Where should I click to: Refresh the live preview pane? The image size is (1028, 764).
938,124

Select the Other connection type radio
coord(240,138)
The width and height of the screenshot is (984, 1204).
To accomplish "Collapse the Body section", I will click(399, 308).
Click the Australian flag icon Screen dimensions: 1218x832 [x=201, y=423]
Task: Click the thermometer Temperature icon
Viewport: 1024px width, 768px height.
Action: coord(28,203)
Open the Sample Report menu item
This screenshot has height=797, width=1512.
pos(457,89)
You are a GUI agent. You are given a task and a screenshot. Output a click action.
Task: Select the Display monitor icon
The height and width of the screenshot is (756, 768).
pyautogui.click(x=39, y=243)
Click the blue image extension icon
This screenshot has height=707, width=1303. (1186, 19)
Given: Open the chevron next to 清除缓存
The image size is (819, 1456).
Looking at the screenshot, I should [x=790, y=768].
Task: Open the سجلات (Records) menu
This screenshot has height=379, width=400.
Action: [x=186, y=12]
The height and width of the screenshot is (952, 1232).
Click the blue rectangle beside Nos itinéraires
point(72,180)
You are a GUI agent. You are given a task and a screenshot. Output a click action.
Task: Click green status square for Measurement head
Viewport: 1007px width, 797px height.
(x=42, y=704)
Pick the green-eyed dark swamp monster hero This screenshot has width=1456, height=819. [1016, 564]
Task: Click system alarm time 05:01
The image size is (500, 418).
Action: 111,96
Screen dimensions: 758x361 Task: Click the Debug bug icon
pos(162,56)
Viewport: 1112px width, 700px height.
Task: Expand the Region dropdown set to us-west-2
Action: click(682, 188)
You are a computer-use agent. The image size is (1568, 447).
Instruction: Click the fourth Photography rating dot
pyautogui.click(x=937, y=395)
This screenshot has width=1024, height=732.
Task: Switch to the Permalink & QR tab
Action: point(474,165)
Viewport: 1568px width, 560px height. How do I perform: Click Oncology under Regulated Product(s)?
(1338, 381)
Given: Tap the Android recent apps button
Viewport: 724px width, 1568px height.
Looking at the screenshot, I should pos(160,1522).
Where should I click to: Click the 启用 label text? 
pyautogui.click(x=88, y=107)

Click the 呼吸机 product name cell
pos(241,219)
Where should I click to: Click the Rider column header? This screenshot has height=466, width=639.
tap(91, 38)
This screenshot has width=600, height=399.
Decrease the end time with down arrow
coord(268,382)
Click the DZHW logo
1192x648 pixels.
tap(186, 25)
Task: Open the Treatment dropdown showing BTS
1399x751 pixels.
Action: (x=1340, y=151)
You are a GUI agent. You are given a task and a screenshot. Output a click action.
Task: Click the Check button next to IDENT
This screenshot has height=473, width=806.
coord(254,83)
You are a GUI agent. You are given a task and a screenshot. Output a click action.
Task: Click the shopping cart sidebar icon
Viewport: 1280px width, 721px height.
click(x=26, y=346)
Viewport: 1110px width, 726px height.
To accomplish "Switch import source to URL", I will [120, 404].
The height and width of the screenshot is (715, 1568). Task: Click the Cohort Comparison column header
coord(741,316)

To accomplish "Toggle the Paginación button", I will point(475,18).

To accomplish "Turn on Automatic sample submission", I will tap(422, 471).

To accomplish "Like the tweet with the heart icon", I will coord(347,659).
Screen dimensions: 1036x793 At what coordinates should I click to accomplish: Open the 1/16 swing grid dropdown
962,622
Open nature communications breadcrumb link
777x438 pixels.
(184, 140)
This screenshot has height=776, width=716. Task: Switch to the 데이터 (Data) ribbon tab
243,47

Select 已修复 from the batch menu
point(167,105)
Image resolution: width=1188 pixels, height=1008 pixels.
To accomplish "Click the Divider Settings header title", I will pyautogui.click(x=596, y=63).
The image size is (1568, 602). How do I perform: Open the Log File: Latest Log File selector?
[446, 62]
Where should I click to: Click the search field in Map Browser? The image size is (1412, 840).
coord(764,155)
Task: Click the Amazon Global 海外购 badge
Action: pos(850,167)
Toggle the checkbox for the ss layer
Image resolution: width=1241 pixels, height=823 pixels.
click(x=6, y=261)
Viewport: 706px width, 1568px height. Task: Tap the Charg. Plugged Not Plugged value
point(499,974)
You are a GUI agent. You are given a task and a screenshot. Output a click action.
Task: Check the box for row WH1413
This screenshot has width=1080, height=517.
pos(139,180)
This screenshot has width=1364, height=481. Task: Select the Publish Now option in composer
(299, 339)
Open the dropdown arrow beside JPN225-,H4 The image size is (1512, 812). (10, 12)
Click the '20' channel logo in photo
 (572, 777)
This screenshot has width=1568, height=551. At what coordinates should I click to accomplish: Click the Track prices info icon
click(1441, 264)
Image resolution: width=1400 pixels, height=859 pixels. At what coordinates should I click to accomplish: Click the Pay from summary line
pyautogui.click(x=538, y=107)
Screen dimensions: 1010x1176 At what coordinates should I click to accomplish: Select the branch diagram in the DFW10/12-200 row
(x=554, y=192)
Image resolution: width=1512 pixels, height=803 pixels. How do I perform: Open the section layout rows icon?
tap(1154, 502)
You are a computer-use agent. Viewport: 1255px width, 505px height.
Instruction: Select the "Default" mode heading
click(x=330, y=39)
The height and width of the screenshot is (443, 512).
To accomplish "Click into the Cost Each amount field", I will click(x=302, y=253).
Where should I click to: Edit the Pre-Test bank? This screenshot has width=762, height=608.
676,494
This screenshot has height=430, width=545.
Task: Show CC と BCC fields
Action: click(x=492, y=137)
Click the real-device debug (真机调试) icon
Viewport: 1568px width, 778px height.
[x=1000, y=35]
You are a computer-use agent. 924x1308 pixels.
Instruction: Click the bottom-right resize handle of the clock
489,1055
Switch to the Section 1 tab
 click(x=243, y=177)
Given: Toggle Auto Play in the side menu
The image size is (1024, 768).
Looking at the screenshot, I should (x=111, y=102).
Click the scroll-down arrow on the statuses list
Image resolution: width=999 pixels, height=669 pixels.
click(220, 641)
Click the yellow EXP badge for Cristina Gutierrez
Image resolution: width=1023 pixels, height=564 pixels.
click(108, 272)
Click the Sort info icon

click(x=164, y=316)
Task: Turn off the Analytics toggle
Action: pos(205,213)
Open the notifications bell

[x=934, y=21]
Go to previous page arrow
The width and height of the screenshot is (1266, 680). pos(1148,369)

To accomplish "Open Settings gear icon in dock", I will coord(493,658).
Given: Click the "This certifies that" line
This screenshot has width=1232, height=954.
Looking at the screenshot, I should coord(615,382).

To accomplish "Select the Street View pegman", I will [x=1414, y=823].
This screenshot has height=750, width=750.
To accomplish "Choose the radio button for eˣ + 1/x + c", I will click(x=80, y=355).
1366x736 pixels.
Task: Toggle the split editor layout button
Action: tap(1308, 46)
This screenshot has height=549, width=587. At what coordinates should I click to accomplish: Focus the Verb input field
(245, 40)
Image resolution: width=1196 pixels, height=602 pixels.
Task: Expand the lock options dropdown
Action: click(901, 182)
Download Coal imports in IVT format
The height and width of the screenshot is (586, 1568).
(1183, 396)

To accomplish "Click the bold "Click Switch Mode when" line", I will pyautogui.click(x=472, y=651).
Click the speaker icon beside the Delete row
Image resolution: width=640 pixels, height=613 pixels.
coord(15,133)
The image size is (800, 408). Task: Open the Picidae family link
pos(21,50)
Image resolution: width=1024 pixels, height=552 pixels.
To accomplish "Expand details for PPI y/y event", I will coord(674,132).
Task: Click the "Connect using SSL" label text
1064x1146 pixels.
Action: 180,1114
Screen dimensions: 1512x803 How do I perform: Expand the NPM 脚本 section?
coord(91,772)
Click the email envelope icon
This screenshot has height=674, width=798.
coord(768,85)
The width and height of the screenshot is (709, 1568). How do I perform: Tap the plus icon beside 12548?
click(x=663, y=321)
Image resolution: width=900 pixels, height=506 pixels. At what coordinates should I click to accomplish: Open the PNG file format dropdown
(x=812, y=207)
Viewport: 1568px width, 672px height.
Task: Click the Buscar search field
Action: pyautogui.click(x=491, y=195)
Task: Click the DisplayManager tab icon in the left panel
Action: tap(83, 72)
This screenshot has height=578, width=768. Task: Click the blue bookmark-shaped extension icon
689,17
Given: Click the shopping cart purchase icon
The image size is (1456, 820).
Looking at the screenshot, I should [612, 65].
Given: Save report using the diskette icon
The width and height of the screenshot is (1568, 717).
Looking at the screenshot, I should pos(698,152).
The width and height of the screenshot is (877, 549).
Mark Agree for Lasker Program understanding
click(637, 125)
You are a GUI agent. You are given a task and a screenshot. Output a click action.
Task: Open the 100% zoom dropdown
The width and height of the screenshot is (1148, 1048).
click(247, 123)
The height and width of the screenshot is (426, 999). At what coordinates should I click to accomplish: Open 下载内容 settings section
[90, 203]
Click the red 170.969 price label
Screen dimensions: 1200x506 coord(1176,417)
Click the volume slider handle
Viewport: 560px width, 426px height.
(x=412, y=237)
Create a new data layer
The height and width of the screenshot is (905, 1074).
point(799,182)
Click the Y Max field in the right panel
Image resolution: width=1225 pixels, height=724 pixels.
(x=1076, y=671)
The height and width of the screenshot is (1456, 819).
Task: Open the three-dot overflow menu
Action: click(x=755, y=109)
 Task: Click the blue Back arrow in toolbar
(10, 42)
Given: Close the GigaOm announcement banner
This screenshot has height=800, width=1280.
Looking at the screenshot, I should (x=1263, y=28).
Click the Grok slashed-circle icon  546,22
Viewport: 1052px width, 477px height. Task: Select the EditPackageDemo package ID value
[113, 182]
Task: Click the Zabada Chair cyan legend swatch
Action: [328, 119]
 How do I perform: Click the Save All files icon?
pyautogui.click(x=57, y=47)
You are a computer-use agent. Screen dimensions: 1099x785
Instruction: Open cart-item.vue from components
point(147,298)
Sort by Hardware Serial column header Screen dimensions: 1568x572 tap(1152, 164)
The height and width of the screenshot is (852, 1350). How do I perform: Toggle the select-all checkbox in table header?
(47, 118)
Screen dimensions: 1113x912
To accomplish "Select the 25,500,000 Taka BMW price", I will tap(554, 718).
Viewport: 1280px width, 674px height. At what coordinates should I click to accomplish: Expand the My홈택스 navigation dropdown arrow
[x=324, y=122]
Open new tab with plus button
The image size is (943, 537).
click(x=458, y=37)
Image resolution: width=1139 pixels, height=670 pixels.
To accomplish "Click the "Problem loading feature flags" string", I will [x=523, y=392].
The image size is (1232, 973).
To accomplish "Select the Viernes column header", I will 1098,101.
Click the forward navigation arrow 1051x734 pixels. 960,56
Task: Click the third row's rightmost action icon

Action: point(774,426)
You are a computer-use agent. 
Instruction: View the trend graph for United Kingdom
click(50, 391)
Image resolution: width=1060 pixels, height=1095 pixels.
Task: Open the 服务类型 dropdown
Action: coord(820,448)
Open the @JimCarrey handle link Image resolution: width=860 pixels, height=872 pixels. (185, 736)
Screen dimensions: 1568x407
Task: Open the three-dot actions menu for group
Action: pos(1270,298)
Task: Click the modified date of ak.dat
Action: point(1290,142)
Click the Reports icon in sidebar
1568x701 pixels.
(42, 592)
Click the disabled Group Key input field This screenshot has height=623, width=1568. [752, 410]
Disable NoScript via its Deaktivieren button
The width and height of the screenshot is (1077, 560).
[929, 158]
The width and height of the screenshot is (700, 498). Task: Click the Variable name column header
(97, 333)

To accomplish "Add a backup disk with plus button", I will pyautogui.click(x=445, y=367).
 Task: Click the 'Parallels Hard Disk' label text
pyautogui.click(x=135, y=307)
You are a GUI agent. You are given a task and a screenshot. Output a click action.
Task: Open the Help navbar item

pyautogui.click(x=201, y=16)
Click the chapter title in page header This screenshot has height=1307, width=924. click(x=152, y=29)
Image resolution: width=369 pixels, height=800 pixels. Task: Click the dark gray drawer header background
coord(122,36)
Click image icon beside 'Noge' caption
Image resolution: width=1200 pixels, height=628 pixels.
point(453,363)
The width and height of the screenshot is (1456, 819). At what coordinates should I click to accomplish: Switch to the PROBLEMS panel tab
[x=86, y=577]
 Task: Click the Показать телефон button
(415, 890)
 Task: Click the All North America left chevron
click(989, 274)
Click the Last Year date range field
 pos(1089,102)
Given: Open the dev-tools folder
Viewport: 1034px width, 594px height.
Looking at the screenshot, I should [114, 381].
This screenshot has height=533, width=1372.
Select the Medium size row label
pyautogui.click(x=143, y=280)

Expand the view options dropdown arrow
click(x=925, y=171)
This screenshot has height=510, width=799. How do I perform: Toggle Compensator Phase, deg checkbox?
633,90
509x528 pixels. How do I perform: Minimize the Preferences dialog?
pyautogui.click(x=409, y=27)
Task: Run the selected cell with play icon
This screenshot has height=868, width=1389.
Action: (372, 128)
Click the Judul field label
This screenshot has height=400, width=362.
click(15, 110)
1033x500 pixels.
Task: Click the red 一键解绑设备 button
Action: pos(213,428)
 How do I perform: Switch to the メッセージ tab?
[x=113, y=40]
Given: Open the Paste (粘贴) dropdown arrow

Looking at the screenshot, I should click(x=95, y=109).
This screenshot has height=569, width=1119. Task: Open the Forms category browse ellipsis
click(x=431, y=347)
****************************************
What you should do:
An exact copy is needed of the closing lines of the entries above, counting from the one that contains "How do I perform: Switch to the メッセージ tab?" and including it and the last.

Finished task:
 How do I perform: Switch to the メッセージ tab?
[x=113, y=40]
Given: Open the Paste (粘贴) dropdown arrow

Looking at the screenshot, I should click(x=95, y=109).
This screenshot has height=569, width=1119. Task: Open the Forms category browse ellipsis
click(x=431, y=347)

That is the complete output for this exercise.